**** MATERIAL PROVIDED ****

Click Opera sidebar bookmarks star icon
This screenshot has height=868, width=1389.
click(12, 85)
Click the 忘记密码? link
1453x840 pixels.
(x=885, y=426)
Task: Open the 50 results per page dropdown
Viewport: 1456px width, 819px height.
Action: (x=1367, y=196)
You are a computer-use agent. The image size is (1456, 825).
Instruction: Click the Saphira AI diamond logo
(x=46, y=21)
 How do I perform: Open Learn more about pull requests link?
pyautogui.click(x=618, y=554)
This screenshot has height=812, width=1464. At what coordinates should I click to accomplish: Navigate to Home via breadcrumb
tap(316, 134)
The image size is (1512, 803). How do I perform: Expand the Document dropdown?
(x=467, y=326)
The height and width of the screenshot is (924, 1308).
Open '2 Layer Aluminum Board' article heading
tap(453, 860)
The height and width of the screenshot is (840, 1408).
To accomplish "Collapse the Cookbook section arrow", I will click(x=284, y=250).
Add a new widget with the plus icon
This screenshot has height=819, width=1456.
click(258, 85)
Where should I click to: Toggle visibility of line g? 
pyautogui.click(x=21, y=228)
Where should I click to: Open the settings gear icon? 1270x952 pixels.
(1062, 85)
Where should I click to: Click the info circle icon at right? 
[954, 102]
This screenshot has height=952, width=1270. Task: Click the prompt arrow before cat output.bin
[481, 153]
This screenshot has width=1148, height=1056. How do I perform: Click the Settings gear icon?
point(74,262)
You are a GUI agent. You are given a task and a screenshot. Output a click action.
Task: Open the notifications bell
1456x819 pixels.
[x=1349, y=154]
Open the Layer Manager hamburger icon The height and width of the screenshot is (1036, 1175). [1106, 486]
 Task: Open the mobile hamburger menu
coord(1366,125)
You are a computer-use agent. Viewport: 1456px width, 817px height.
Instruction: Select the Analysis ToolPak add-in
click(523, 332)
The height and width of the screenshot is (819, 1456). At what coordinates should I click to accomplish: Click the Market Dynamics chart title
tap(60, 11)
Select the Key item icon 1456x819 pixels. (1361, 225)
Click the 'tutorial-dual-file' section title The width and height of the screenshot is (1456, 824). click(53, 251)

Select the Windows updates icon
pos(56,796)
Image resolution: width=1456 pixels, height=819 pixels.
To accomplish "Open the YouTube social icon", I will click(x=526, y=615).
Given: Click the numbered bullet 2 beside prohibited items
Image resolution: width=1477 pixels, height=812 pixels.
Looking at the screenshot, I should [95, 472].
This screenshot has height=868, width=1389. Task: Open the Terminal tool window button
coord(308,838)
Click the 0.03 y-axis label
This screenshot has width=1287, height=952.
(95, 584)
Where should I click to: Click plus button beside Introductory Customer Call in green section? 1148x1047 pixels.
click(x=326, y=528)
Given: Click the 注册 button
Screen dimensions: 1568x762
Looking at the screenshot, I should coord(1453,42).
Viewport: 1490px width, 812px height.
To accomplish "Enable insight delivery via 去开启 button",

****

ACTIVITY. Find the line with "The height and width of the screenshot is (819, 1456).". Transcribe it and every line after it exactly, through the end of the records above, and nothing else.

TASK RESPONSE.
The height and width of the screenshot is (819, 1456). At what coordinates should I click to accomplish: Click the Market Dynamics chart title
tap(60, 11)
Select the Key item icon 1456x819 pixels. (1361, 225)
Click the 'tutorial-dual-file' section title The width and height of the screenshot is (1456, 824). click(53, 251)

Select the Windows updates icon
pos(56,796)
Image resolution: width=1456 pixels, height=819 pixels.
To accomplish "Open the YouTube social icon", I will click(x=526, y=615).
Given: Click the numbered bullet 2 beside prohibited items
Image resolution: width=1477 pixels, height=812 pixels.
Looking at the screenshot, I should [95, 472].
This screenshot has height=868, width=1389. Task: Open the Terminal tool window button
coord(308,838)
Click the 0.03 y-axis label
This screenshot has width=1287, height=952.
(95, 584)
Where should I click to: Click plus button beside Introductory Customer Call in green section? 1148x1047 pixels.
click(x=326, y=528)
Given: Click the 注册 button
Screen dimensions: 1568x762
Looking at the screenshot, I should coord(1453,42).
Viewport: 1490px width, 812px height.
To accomplish "Enable insight delivery via 去开启 button",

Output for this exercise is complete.